Because all information is represented as linked open data, these questions can be answered by extending the query or combining it with: • gene annotations • biosynthetic gene cluster predictions • metabolite identifiers • external resources (e.g. Wikidata, LOTUS)
Takeaway
This example illustrates how PlantMetWiki supports hypothesis-driven pathway reconstruction:
Incompletely annotated biosynthetic pathways in one plant species can be resolved by leveraging biochemical knowledge from related species that share pathway structure and metabolites.
Rather than treating missing annotations as gaps, PlantMetWiki enables researchers to reason across species boundaries using shared biochemical context.

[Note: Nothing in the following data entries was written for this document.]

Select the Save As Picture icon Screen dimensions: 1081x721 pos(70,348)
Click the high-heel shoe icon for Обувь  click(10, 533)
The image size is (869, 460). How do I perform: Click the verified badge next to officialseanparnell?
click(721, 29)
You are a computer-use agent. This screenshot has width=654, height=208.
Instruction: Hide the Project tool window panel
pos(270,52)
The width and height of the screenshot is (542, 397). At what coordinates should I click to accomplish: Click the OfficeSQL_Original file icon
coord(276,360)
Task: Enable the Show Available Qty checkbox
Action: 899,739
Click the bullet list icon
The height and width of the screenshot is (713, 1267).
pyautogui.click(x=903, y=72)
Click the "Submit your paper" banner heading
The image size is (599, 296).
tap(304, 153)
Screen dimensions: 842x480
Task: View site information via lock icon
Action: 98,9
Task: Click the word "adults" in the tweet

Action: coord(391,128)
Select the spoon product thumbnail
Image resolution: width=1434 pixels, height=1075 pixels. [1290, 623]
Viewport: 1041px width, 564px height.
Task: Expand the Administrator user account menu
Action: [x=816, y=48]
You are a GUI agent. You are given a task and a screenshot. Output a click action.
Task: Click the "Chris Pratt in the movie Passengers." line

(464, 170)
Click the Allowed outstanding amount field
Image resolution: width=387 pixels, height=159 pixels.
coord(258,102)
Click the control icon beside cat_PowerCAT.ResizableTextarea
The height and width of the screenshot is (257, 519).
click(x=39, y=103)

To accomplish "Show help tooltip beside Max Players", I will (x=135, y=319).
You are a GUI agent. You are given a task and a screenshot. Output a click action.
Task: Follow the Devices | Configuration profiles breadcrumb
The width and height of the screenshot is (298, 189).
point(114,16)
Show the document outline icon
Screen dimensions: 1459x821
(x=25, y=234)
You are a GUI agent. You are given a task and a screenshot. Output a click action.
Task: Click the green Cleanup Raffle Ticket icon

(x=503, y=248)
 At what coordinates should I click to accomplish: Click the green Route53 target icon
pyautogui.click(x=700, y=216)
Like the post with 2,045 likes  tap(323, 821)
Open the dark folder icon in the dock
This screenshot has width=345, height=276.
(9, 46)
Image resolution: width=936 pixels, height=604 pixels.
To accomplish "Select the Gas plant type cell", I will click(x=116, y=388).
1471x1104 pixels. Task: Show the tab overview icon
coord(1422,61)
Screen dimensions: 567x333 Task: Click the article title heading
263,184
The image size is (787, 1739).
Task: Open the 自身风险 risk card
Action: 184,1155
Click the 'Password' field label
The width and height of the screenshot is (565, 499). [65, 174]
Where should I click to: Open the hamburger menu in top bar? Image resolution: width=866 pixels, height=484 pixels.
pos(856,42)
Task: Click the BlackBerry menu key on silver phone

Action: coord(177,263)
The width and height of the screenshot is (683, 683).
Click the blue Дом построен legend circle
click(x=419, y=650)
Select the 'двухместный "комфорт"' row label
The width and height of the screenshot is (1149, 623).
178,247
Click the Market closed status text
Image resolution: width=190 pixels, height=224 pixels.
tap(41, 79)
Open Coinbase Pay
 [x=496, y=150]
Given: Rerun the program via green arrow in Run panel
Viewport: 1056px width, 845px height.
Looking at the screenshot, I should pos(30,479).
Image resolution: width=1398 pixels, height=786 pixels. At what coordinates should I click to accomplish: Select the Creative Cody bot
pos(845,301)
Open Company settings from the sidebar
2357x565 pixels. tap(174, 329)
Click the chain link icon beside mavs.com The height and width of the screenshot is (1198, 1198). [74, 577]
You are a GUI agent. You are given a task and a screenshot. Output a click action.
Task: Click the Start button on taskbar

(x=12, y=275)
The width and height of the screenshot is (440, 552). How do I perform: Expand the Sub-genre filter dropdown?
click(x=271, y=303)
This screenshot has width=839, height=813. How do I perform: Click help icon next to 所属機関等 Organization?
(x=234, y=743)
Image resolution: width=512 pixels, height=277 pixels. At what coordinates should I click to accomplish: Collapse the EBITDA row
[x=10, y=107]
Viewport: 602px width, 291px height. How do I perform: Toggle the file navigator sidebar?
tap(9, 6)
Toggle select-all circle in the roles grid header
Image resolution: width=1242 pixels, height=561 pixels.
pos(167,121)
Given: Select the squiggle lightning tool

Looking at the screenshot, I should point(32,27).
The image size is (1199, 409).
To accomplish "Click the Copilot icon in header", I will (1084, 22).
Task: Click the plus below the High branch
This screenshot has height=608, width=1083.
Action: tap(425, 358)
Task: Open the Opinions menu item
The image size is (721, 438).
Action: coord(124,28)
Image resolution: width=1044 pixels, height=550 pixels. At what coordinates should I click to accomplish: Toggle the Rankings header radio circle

In this tutorial, we showed how PlantMetWiki can be used to:
• Query multispecies pathway annotations
• Identify related species sharing a biosynthetic pathway
• Interpret pathway presence in the context of incomplete annotations
• Generate hypotheses for resolving missing pathway steps
This multispecies, linked-data approach is central to advancing the discovery and characterization of plant specialized metabolism.